O ponto de partida é o livro homónimo de Marcelo Rubens Paiva, recentemente lançado entre nós (Publicações Dom Quixote, 2025). São memórias do casal Rubens Paiva/Eunice Paiva, dos seus cinco filhos (Marcelo e quatro irmãs) e, em particular, do período em que o Brasil viveu sob o jugo de uma ditadura militar (1964-1985).

O deputado Rubens Paiva foi preso em 1971, torturado e morto. Em boa verdade, depois das cenas de abertura, em que descobrimos uma família capaz de inventar um espaço feliz de muitas cumplicidades, é Eunice Paiva que se transfigura em imponente personagem central, numa composição de puro génio de Fernanda Torres - já distinguida com um Golden Globe (drama), ela é apontada como uma das mais sérias candidatas ao Óscar de Melhor Atriz, não sendo arriscado supor que, no mínimo, tem uma nomeação garantida.

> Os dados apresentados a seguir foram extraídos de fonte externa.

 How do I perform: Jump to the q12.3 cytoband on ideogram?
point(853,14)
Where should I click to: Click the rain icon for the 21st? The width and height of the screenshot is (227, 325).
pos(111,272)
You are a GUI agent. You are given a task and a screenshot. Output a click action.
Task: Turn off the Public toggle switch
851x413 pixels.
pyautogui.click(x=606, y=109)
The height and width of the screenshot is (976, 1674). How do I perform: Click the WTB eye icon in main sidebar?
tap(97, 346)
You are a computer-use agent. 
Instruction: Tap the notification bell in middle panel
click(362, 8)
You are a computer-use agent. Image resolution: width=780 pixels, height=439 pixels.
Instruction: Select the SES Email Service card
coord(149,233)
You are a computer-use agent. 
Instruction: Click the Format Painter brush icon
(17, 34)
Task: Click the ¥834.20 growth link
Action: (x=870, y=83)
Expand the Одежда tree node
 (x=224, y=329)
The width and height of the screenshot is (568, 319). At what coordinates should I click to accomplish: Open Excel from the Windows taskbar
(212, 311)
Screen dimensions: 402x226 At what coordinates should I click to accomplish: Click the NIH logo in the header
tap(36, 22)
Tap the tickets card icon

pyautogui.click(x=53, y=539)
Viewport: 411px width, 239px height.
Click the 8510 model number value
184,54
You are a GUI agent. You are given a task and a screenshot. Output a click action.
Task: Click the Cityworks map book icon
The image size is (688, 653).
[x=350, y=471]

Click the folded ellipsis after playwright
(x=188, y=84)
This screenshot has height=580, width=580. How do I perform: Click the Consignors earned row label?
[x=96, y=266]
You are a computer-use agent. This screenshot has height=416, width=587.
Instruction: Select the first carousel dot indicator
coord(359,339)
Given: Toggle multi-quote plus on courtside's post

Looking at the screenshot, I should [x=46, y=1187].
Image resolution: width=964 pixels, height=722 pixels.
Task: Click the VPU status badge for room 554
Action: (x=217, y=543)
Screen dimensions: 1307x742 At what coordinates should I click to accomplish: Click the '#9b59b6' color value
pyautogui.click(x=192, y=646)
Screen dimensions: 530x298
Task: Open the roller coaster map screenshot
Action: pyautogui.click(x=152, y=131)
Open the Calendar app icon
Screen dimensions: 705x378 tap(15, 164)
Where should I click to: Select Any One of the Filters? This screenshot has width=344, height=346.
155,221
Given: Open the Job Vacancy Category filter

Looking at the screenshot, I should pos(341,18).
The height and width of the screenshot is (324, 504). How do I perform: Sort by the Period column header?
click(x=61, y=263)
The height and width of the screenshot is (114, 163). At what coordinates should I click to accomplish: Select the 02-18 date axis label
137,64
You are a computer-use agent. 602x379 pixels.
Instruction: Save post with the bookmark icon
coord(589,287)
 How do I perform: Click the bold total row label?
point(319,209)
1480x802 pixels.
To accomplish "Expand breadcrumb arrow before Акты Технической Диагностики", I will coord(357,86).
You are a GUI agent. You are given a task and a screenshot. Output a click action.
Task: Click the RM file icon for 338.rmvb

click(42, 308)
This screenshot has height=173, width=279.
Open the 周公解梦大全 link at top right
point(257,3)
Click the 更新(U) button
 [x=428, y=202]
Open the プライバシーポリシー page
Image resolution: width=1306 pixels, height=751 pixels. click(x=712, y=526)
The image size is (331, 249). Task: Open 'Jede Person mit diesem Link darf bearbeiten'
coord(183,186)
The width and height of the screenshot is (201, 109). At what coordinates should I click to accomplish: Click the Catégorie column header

Seja como for, evitemos ceder ao lugar-comum (telenovelesco, precisamente) que confunde a simples “identificação” de uma conjuntura política repressiva com um verdadeiro trabalho narrativo. Ainda Estou Aqui pode até servir de lição pedagógica a algum cinema português (e a muitas narrativas televisivas) que se limitam a promover “reconstituições” maniqueístas de uma determinada conjuntura política, sem conterem o mais pequeno pensamento sobre o que seja tratar uma personagem de acordo com uma perspetiva psicológica que nunca deixe de ser subtilmente política - e também, por isso mesmo: compreender como as componentes políticas atravessam os espaços e comportamentos privados.

Nascido em 1956, no Rio de Janeiro, Walter Salles não é, obviamente, um nome do Cinema Novo brasileiro, esse movimento criativo visceral marcado por autores como Glauber Rocha, Carlos Diegues ou Joaquim Pedro de Andrade. Ainda assim, a sua visão renova e relança uma energia realista que, de uma maneira ou de outra, pontuou o trabalho desses cineastas (lembro apenas o exemplo modelar de A Grande Cidade, longa-metragem de 1966 assinada por Diegues).

Daí o estranho e fascinante paradoxo que caracteriza a metódica construção de Ainda Estou Aqui: por um lado, esta é a tragédia de um país sujeito a uma ditadura implacável; por outro lado, a câmara de Walter Salles, ágil e rigorosa, confronta-nos com um “documento” vivo, à flor da pele.